What you need to do —
Answer with a number only: how many lines of the entries below contain the word "Task"?

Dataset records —
┄┄┄┄┄┄┄┄┄┄┄┄┄┄┄┄┄┄┄┄
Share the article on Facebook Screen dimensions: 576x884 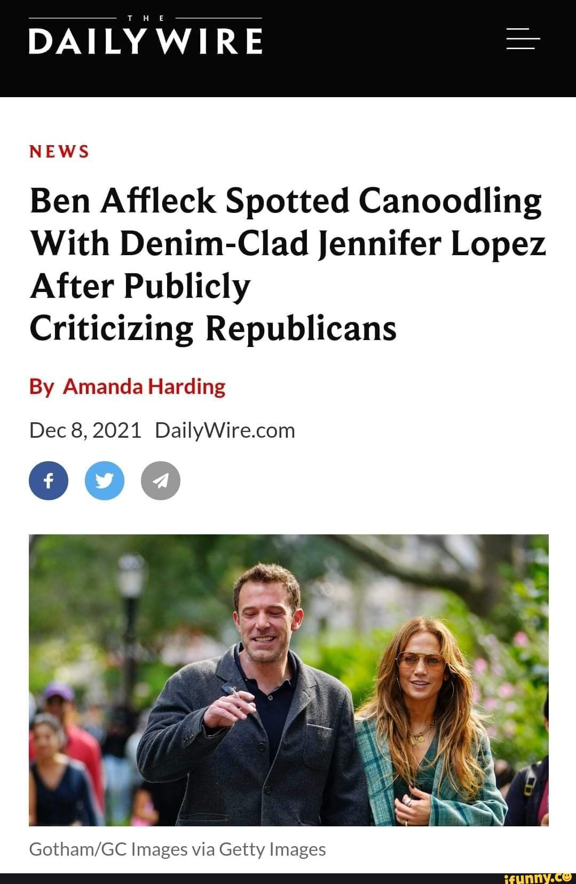click(x=49, y=480)
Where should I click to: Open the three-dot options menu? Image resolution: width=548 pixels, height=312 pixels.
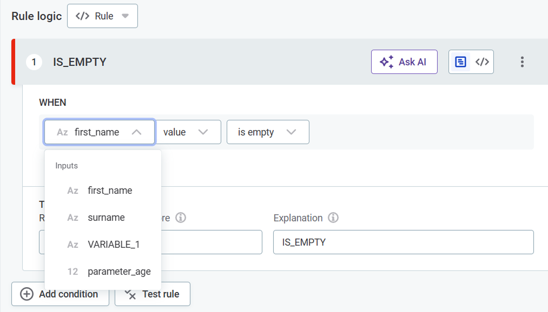pos(522,62)
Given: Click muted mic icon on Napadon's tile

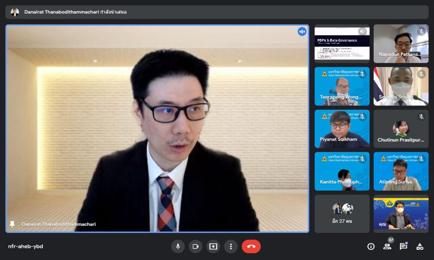Looking at the screenshot, I should point(421,31).
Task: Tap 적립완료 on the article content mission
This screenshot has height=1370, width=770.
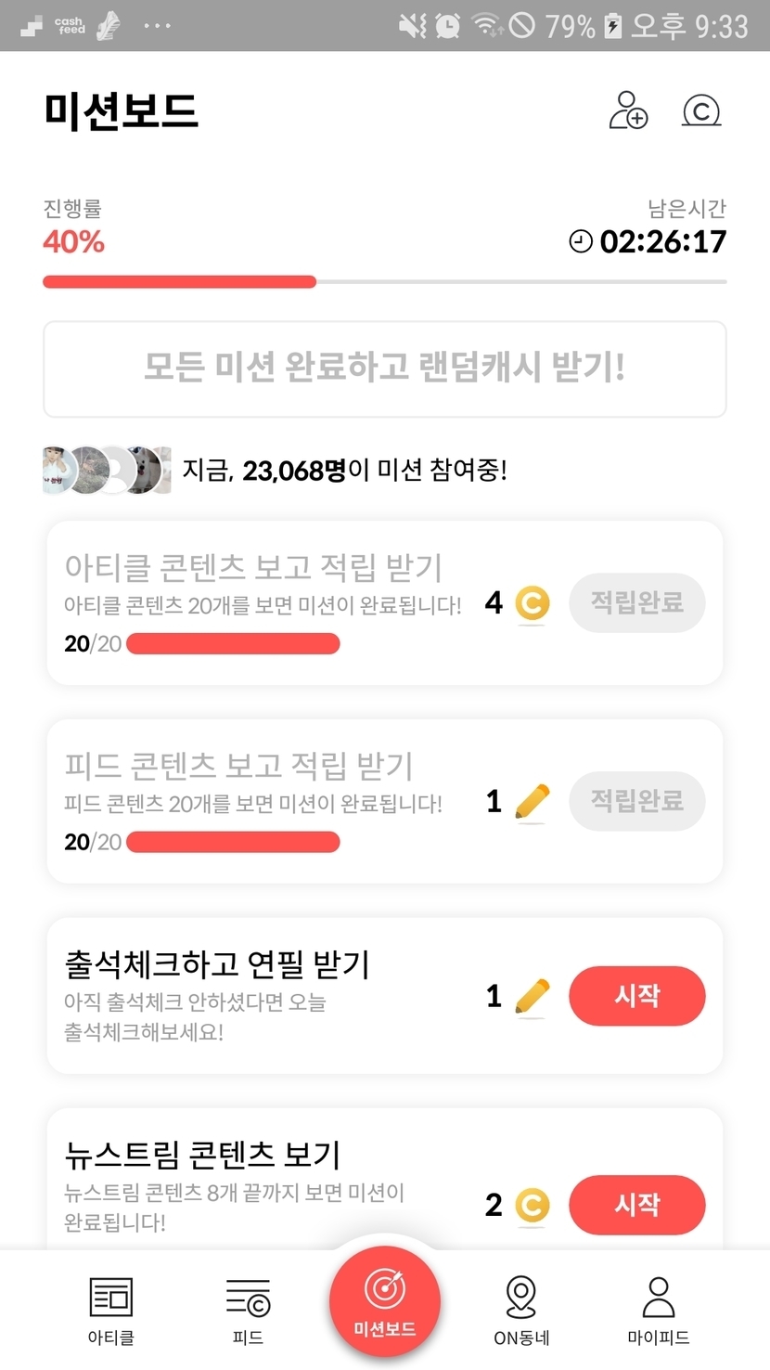Action: 637,603
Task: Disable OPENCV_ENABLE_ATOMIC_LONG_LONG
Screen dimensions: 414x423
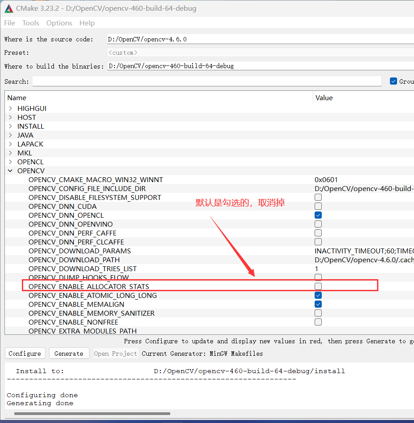Action: (318, 295)
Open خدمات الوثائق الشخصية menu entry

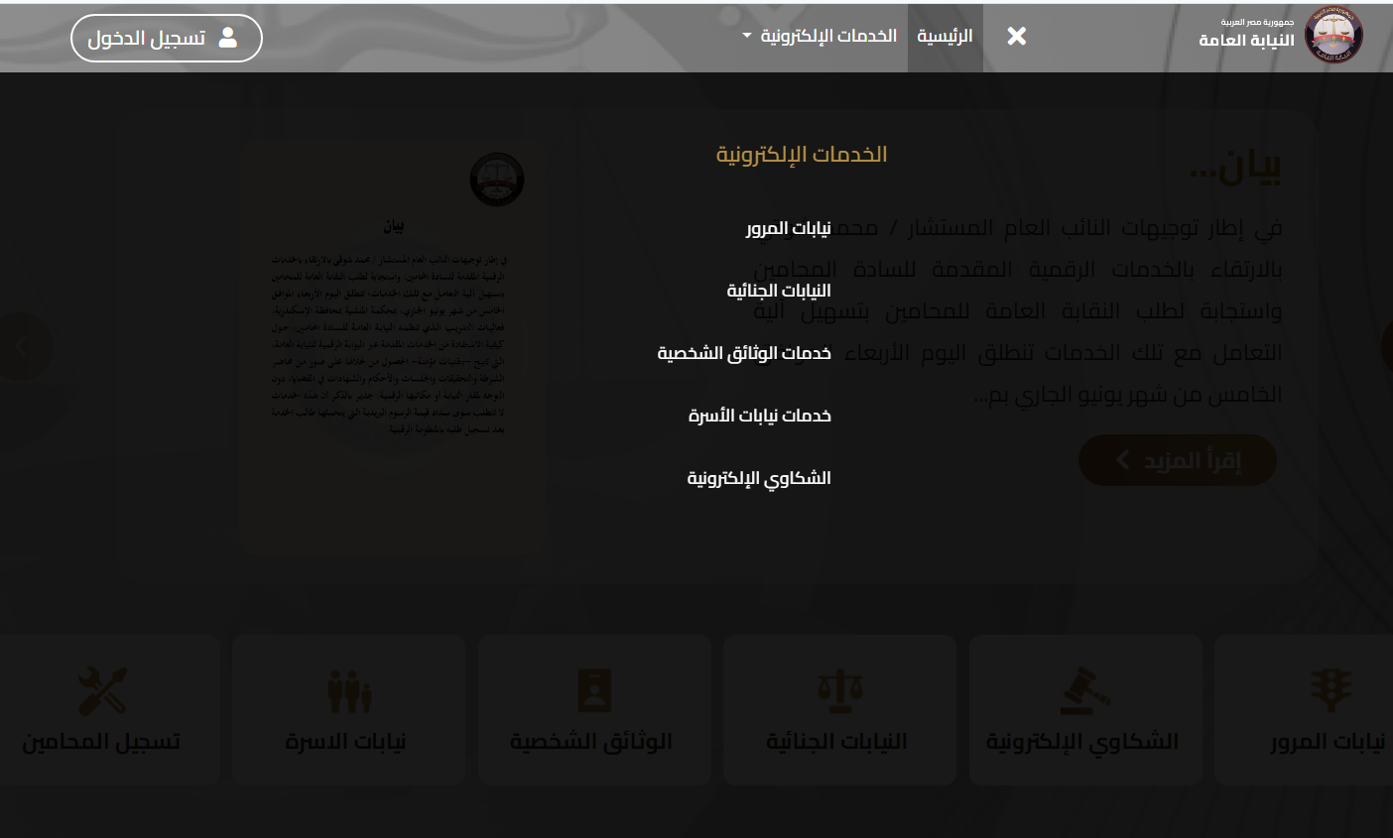click(x=744, y=353)
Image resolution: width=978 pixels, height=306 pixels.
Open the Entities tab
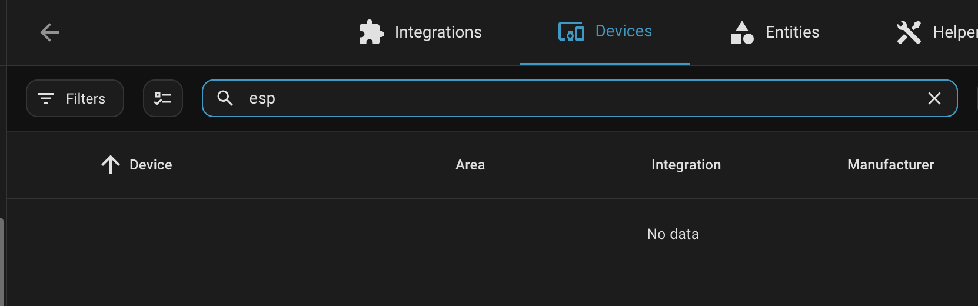pos(792,32)
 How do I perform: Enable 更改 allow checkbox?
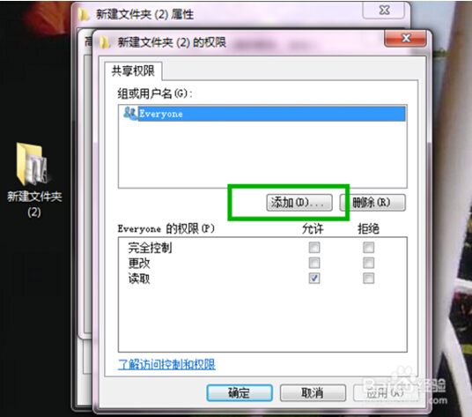click(314, 263)
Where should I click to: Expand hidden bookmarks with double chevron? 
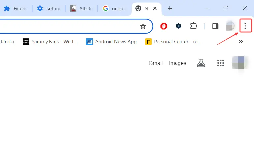(x=241, y=42)
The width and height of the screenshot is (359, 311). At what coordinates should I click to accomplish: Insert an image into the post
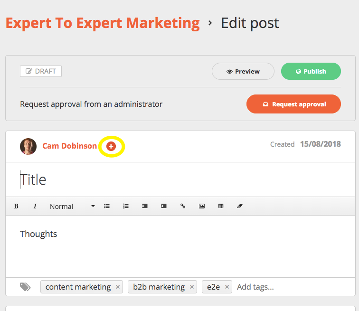click(x=202, y=206)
┄┄┄┄┄┄┄┄┄┄┄┄┄┄┄┄┄┄┄┄
Output of the exercise —
2